╔══
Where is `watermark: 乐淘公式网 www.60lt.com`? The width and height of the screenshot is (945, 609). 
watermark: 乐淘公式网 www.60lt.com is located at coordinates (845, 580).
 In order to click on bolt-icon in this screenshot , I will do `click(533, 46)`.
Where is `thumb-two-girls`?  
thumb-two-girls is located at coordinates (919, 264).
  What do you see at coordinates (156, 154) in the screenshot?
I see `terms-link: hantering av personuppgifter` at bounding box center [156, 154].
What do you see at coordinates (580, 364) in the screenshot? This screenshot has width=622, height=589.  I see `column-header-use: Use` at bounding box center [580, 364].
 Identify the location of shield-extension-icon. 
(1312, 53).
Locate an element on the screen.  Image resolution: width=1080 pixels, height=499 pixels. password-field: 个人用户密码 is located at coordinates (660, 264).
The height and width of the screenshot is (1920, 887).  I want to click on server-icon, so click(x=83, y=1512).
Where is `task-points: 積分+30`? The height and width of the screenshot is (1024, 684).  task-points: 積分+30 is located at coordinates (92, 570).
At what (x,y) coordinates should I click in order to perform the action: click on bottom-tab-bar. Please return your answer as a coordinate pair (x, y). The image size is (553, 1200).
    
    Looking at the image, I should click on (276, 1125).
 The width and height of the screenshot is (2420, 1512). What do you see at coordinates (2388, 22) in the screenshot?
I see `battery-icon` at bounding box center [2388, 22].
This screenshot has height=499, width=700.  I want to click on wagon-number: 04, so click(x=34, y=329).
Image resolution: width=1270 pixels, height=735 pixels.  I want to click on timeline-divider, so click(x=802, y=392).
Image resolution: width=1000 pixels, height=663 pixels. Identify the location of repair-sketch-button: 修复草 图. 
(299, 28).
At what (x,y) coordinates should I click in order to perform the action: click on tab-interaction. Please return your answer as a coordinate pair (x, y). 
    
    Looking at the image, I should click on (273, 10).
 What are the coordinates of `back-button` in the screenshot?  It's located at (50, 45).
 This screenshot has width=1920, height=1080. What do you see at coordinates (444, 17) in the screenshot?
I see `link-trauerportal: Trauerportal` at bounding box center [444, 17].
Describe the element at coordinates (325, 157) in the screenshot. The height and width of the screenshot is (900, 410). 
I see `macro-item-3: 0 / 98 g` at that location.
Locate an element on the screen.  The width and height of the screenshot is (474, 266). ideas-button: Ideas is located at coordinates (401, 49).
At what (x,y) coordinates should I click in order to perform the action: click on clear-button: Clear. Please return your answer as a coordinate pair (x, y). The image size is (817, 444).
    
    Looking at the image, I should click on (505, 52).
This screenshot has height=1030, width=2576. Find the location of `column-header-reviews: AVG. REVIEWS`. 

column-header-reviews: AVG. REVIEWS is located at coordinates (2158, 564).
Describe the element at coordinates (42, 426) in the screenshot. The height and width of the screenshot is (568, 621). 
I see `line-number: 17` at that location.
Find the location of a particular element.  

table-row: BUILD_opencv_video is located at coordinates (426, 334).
╚══
• _Task instructions_
Render every line of the records above as a JSON list of strings, one string per line, omitting blank lines.

• _Reply_
[
  "Where is `watermark: 乐淘公式网 www.60lt.com`? The width and height of the screenshot is (945, 609). ",
  "watermark: 乐淘公式网 www.60lt.com is located at coordinates (845, 580).",
  " In order to click on bolt-icon in this screenshot , I will do `click(533, 46)`.",
  "Where is `thumb-two-girls`?  ",
  "thumb-two-girls is located at coordinates (919, 264).",
  "  What do you see at coordinates (156, 154) in the screenshot?",
  "I see `terms-link: hantering av personuppgifter` at bounding box center [156, 154].",
  "What do you see at coordinates (580, 364) in the screenshot? This screenshot has width=622, height=589.  I see `column-header-use: Use` at bounding box center [580, 364].",
  " Identify the location of shield-extension-icon. ",
  "(1312, 53).",
  "Locate an element on the screen.  Image resolution: width=1080 pixels, height=499 pixels. password-field: 个人用户密码 is located at coordinates (660, 264).",
  "The height and width of the screenshot is (1920, 887).  I want to click on server-icon, so click(x=83, y=1512).",
  "Where is `task-points: 積分+30`? The height and width of the screenshot is (1024, 684).  task-points: 積分+30 is located at coordinates (92, 570).",
  "At what (x,y) coordinates should I click in order to perform the action: click on bottom-tab-bar. Please return your answer as a coordinate pair (x, y). The image size is (553, 1200).",
  "    Looking at the image, I should click on (276, 1125).",
  " The width and height of the screenshot is (2420, 1512). What do you see at coordinates (2388, 22) in the screenshot?",
  "I see `battery-icon` at bounding box center [2388, 22].",
  "This screenshot has height=499, width=700.  I want to click on wagon-number: 04, so click(x=34, y=329).",
  "Image resolution: width=1270 pixels, height=735 pixels.  I want to click on timeline-divider, so click(x=802, y=392).",
  "Image resolution: width=1000 pixels, height=663 pixels. Identify the location of repair-sketch-button: 修复草 图. ",
  "(299, 28).",
  "At what (x,y) coordinates should I click in order to perform the action: click on tab-interaction. Please return your answer as a coordinate pair (x, y). ",
  "    Looking at the image, I should click on (273, 10).",
  " What are the coordinates of `back-button` in the screenshot?  It's located at (50, 45).",
  " This screenshot has width=1920, height=1080. What do you see at coordinates (444, 17) in the screenshot?",
  "I see `link-trauerportal: Trauerportal` at bounding box center [444, 17].",
  "Describe the element at coordinates (325, 157) in the screenshot. The height and width of the screenshot is (900, 410). ",
  "I see `macro-item-3: 0 / 98 g` at that location.",
  "Locate an element on the screen.  The width and height of the screenshot is (474, 266). ideas-button: Ideas is located at coordinates (401, 49).",
  "At what (x,y) coordinates should I click in order to perform the action: click on clear-button: Clear. Please return your answer as a coordinate pair (x, y). The image size is (817, 444).",
  "    Looking at the image, I should click on (505, 52).",
  "This screenshot has height=1030, width=2576. Find the location of `column-header-reviews: AVG. REVIEWS`. ",
  "column-header-reviews: AVG. REVIEWS is located at coordinates (2158, 564).",
  "Describe the element at coordinates (42, 426) in the screenshot. The height and width of the screenshot is (568, 621). ",
  "I see `line-number: 17` at that location.",
  "Find the location of a particular element.  ",
  "table-row: BUILD_opencv_video is located at coordinates (426, 334)."
]